Kisah Pendeta yang Ditangkap Aparat Rusia karena Mengritik Putin

Siswanto | BBC | Suara.com

Senin, 18 Juli 2022 | 10:38 WIB
Kisah Pendeta yang Ditangkap Aparat Rusia karena Mengritik Putin
BBC

Suara.com - Rumah Pendeta Ioann Kurmoyarov tiba-tiba didatangi sejumlah polisi Rusia. Mereka menyita ponselnya, sebuah laptop, dua lukisan keagamaan, jubah pendeta, dan sebuah salib kayu.

Pendeta Ioann kemudian dibawa ke kantor polisi di Kota St Petersburg dan diizinkan menelepon keluarganya sebanyak satu kali. Sang pendeta mengatakan dirinya telah ditahan.

Pendeta Ioann disebut-sebut sebagai pendeta pertama yang dijebloskan ke penjara menggunakan undang-undang untuk menghukum orang-orang yang dituduh menyebar informasi bertentangan dengan narasi perang Kremlin.

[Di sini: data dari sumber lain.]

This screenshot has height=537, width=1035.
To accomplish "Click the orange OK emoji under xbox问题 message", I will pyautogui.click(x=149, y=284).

"Saya adalah tahanan nurani, menderita karena kepercayaan saya. Saya menganggap tuduhan terhadap saya dan penahanan saya adalah ilegal," kata Pendeta Ioann melalui pernyataan kepada pengacaranya di Penjara Kresty, St Petersburg.

Pendeta Ioann menambahkan bahwa dirinya adalah seorang penganut Kristen pasifis yang seluruh pandangan moralnya berdasarkan perintah Alkitab dan hukum kanonik Gereja Ortodoks Rusia.

Dia juga mengutip ayat-ayat dalam Alkitab, termasuk "Diberkatilah mereka yang membawa damai sebab mereka akan disebut anak-anak Allah" serta "Jangan membunuh".

Baca juga:

Sorotan terhadap Pendeta Ioann bermula ketika dia mengunggah sebuah vídeo berdurasi 8,5 menit ke YouTube pada 12 Maret, lebih dua pekan setelah Presiden Rusia Vladimir Putin melancarkan invasi ke Ukraina.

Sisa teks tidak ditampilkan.